* [TASK]: One range is to be output from the listing below, exactly as written: the line with "Pickin’ In The" to the line with "east tennessee (211, 605)", both kept.

Top of DATA FOR ANALYSIS

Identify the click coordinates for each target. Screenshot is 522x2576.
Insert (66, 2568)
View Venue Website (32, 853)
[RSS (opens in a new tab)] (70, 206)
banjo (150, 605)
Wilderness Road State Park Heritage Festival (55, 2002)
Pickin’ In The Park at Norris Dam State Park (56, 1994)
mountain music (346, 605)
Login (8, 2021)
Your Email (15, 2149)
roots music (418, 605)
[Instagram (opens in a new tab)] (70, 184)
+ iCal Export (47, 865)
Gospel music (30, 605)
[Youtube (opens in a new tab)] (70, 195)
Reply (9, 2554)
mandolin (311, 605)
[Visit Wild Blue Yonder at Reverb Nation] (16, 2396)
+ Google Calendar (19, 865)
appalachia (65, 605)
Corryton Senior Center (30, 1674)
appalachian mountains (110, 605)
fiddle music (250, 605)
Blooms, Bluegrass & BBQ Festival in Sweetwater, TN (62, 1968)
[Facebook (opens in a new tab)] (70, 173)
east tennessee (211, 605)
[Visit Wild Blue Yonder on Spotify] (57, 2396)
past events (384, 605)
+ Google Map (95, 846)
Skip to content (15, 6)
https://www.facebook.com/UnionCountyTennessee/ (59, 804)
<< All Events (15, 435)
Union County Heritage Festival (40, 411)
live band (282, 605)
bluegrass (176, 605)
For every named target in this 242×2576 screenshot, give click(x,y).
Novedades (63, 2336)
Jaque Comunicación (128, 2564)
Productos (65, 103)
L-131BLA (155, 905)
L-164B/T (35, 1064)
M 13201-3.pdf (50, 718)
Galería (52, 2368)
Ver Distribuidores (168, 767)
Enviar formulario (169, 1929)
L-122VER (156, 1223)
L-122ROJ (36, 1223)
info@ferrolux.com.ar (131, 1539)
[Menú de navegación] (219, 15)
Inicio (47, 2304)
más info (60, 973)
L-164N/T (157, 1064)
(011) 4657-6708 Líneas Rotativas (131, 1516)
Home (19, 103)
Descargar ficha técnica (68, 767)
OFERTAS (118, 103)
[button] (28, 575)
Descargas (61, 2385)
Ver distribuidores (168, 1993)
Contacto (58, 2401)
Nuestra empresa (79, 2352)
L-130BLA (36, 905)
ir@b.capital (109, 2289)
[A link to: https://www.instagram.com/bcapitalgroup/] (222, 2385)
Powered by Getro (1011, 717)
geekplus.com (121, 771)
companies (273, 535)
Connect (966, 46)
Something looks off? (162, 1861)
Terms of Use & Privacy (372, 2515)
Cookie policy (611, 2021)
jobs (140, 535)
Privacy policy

Bottom of DATA FOR ANALYSIS

* [THE ANSWER]:
Pickin’ In The Park at Norris Dam State Park (56, 1994)
mountain music (346, 605)
Login (8, 2021)
Your Email (15, 2149)
roots music (418, 605)
[Instagram (opens in a new tab)] (70, 184)
+ iCal Export (47, 865)
Gospel music (30, 605)
[Youtube (opens in a new tab)] (70, 195)
Reply (9, 2554)
mandolin (311, 605)
[Visit Wild Blue Yonder at Reverb Nation] (16, 2396)
+ Google Calendar (19, 865)
appalachia (65, 605)
Corryton Senior Center (30, 1674)
appalachian mountains (110, 605)
fiddle music (250, 605)
Blooms, Bluegrass & BBQ Festival in Sweetwater, TN (62, 1968)
[Facebook (opens in a new tab)] (70, 173)
east tennessee (211, 605)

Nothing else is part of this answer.